* **EXCERPT**

BEGIN

Editor’s note: Mission Critical and ASCO Power Technologies collaborated to hold a Technology Roundtable on Power Reliability in the Data Center. The event was held April 2nd at the MGM Grand in Las Vegas, NV. Mission Critical would like to thank Bhavesh Patel of director of Marketing for ASCO for his help organizing this event. Armand Visioli, president of ASCO Power Technologies, introduced the group. Please visit our web site to see Part 1.


2N or Not 2N

Heslin: We’ve discussed Tiering and reliability before, but how does a business know when it needs to start looking at 2N or other high redundancies?

Neville:It’s really a business decision as to what risk exposure we have in a particular facility. If we were constructing a blade server farm or any grid computing area, we would question if we really need 2N infrastructure systems in that environment. If we were constructing a main data center, we would probably conclude that we need that reliability. I think it comes down to what Angie (Stoyas) was talking about, risk assessment.

Stoyas: We don’t use Tier I, Tier II, or The Uptime Institute stuff in the Department of Defense. We go by the number of nines, and we ask what you will accept as downtime. How much can you stand, in terms of economic loss and you have to define what that means. That’s 32 seconds in a whole year, for example.


The group focuses in on a key issue.

Heslin:How can we be sure, when we’re going through a process of designing reliability in a data center, that we’re making good value-based judgments?

Emert: Fundamentally, these are all business decisions. Most of the IT guys bring in a piece of equipment and say, “Well this has five nines, or six nines on this equipment. I want my data center infrastructure to match what I’ve got installed in my rack.” And they don’t really appreciate the economics that drive the infrastructure to get to that same level of reliability.

END

* **GIVEN INSTRUCTION 1**
Echo the part of the data center roundtable excerpt between "Stoyas: We don’t" and "good value-based judgments?", inclusive.
* **GIVEN INSTRUCTION 2**
Pick up the data center roundtable excerpt where it stops and keep writing it.

A run of records
BEGIN

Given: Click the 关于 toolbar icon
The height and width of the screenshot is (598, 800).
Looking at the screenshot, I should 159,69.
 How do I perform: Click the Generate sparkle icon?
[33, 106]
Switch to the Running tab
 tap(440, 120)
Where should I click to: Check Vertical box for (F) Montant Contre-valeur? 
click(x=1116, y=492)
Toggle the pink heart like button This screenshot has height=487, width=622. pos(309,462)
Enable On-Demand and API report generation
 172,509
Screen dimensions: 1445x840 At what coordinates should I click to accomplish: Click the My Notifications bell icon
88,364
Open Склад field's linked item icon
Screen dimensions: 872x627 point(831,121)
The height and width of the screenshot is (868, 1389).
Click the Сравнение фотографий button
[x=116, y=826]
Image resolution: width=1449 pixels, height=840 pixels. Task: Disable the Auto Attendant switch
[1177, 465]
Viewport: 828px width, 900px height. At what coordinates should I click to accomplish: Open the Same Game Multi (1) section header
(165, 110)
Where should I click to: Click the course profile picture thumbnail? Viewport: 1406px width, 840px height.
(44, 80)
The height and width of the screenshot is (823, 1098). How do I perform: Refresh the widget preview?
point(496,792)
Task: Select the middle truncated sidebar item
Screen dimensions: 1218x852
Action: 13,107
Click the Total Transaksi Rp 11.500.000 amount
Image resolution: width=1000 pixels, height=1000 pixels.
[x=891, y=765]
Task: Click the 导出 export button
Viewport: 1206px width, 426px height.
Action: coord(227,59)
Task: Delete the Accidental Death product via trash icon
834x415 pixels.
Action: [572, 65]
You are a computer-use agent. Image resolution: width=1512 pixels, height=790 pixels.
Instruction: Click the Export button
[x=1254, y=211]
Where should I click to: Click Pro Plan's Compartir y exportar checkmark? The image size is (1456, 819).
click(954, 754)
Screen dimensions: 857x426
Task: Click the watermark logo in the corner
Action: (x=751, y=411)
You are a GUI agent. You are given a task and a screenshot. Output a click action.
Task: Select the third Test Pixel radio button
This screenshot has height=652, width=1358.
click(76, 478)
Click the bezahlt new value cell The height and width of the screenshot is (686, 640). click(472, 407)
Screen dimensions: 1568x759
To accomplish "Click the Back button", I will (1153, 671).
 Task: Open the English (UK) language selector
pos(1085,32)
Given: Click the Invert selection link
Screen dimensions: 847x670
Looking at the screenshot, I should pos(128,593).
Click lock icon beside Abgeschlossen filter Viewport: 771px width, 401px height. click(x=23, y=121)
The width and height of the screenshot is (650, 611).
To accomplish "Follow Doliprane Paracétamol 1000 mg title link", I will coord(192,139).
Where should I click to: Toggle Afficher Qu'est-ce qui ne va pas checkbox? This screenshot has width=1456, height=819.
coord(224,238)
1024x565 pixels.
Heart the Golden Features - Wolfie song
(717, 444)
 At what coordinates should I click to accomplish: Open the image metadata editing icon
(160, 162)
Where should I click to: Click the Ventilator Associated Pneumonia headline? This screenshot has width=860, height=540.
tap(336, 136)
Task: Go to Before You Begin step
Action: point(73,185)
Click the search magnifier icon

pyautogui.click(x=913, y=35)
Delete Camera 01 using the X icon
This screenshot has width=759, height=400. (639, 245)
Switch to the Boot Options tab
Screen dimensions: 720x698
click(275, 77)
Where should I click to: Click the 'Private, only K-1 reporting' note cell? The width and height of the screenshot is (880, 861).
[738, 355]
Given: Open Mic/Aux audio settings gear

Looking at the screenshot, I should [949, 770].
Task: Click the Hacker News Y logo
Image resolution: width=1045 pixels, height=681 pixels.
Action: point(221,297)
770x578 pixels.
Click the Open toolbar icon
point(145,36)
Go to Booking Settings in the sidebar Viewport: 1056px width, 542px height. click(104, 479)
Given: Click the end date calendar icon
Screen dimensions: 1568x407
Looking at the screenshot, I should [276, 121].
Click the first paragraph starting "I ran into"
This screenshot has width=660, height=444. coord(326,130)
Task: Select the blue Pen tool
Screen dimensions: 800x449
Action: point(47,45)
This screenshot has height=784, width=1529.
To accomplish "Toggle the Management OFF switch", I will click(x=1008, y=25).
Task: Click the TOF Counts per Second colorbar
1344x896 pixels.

END

* **EXPECTED ANSWER 1**
Stoyas: We don’t use Tier I, Tier II, or The Uptime Institute stuff in the Department of Defense. We go by the number of nines, and we ask what you will accept as downtime. How much can you stand, in terms of economic loss and you have to define what that means. That’s 32 seconds in a whole year, for example.


The group focuses in on a key issue.

Heslin:How can we be sure, when we’re going through a process of designing reliability in a data center, that we’re making good value-based judgments?

* **EXPECTED ANSWER 2**
Neville: I’ve been there where someone says, “I want five nines in my infrastructure,” and you agree. In the following meeting, the costs for five nines are discussed and the individual who made the request no longer wants five nines. They only need three nines. I think it always comes down to having a standard based upon sound engineering and business principles.

Martin: We try to look strategically at how to plan future data centers. We’ve just gone ahead and put in some simple solutions, additional conduits, some pipes, cap them off, and maybe add transformer pads. Or, we have agreements with the local utilities so that two years, three years down the road we can upgrade to Tier IV at a cheaper cost because we’ve already done some of the infrastructure cost builds ahead of time.

We’ve already got 30 generators that we’ve paid for in the queue, so we’re going to get those delivered. We don’t have a spot for them, but at least we’re trying to be ahead of the curve.

Soroka: We see a wide range of customers, and they’re like an inverted bell curve. We all have to be extremely careful to remember when we talk about issues that we’re on one side of the curve, at the high end. There are a lot more people at the lower end of curve; N+1 is all they need, and that’s all they’re ever going to do. There are a lot of users who only require N capability.

Kalra:The fundamental problem that I see with the entire industry, with every single one of us here, including myself, is that we don’t talk to people enough. We don’t talk to our customers enough. You told me what I need, but you haven’t convinced me why I need what you told me I need. What does it mean to me in terms of total cost of ownership? What does it mean in terms of difference in relative reliability?

Digital Realty Trust will tell you, “We’ll give the customers what they need.” But they haven’t gone on to say, “In our experience, this is what we’ve seen a customer like yourself do and you might want to think about that.”

All of us here are very smart about construction, engineering, data centers. But none of us knows enough about data center, IT, and a business interaction.

Manos:I think it’s tied to the application space that you live in. Today it almost breaks down into an organizational structure challenge. In our organization today, I do have all the facilities and I do have all the IT people reporting in from my organization. So that has allowed me to build a lot of the synergies that you talked about.

Elsewhere there are very specific camps. There are the facilities camps and the IT camps, and I think broadly across the industry, you find that that is exactly the case. But there are definitely many cases of organizations that are looking at how to combine these organizations.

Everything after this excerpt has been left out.